"It is a DDOS attack involving tens of thousands of addresses"
It is amazing just how distributed some of these things are. Even on the small sites that I help host we see these types of attacks from very large numbers of diverse IPs. I'd love to know how these are being run.There are plenty of providers selling "residential proxies", distributing your crawler traffic through thousands of residential IPs. BrightData is probably the biggest, but its a big and growing market.
And if you don't care about the "residential" part you can get proxies with data center IPs for much cheaper from the same providers. But those are easily blocked
In the most charitable case it's some "AI" companies with an X/Y problem.
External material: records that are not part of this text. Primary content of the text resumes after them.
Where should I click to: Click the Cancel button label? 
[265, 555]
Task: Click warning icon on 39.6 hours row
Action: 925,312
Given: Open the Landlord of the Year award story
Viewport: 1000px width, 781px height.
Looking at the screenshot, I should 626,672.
They want training data so they vibe code some naive scraper (requests is all you need!) and don't ever think to ask if maybe there's some sort of common repository of web crawls, a CommonCrawl if you will.
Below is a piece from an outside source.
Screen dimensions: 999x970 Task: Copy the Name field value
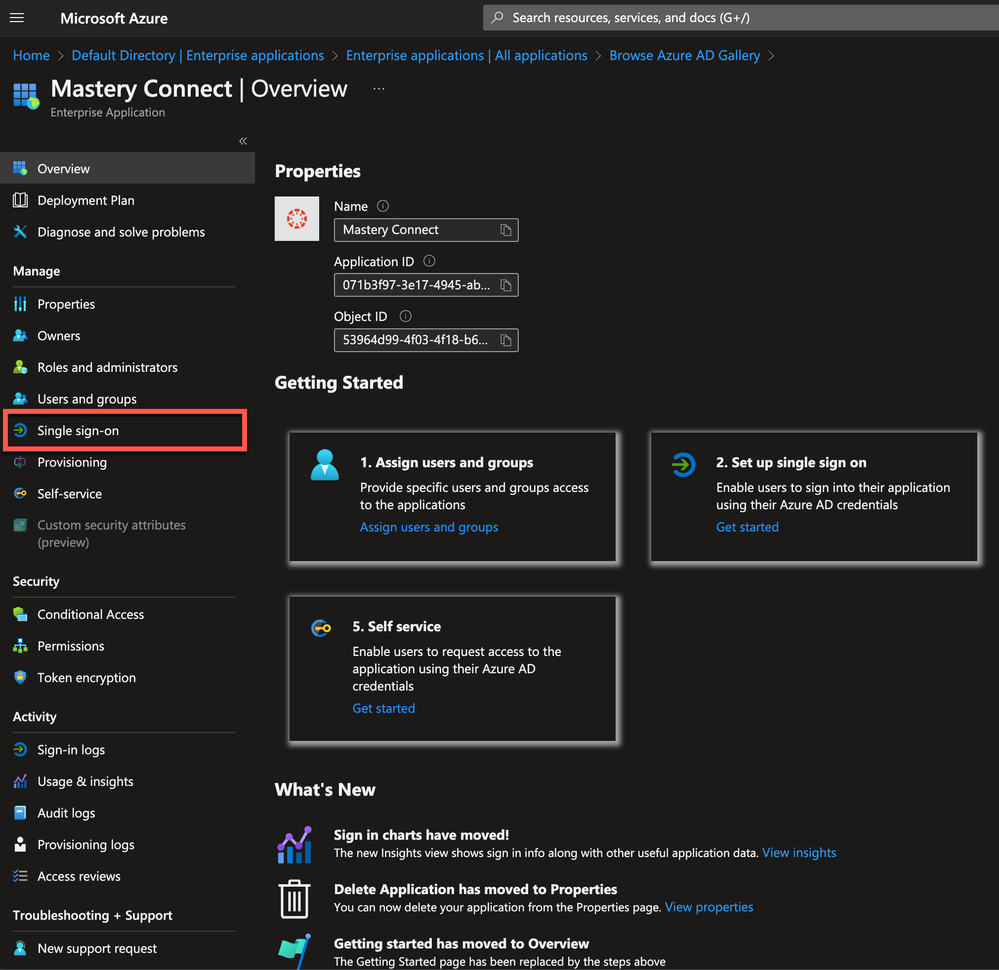pos(506,230)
They don't really need to scrape training data as CommonCrawl or other content archives would be fine for training data. They don't think/know to ask what they really want: training data.
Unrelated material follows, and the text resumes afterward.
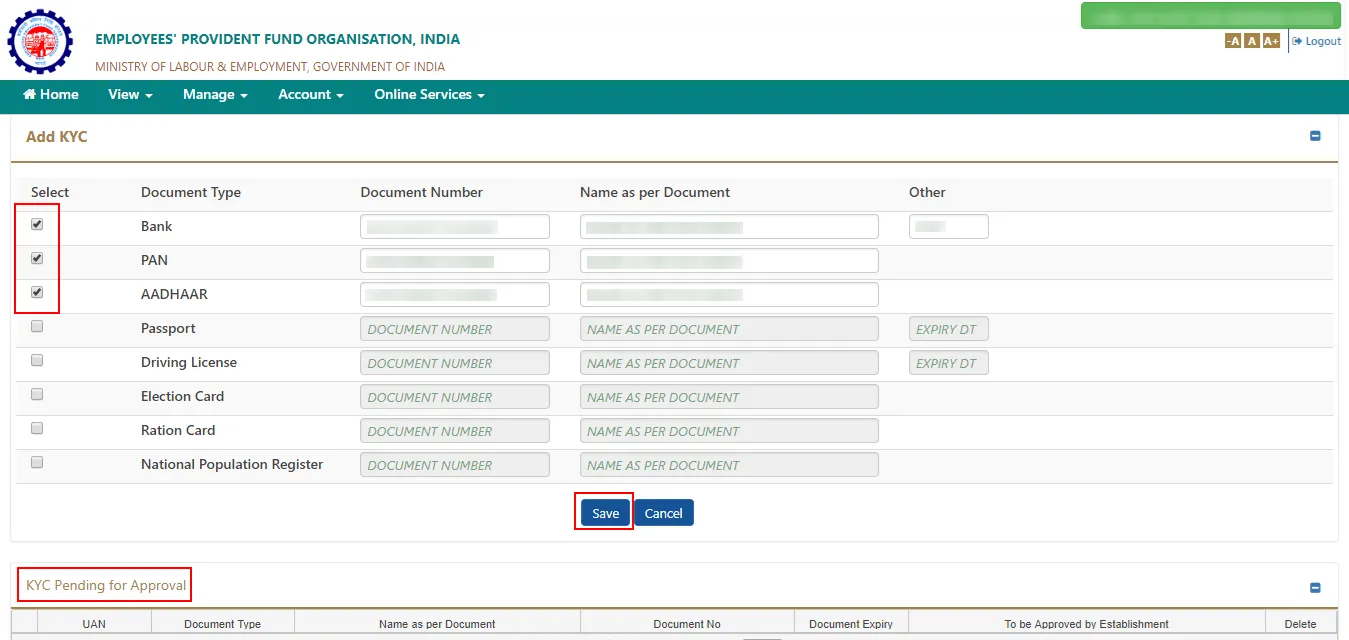Save the KYC details

[605, 513]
In the least charitable interpretation it's anti-social assholes that have no concept or care about negative externalities that write awful naive scrapers.
Call it a "Distributed Intelligence Logic Denial Of Service" (DILDOS) attack both to name it distinctly and characterize the source.
another reference point: we've had well over 1M unique IP addresses hit git.ardour.org as part of stupid as hell git scraping effort. 1M !!!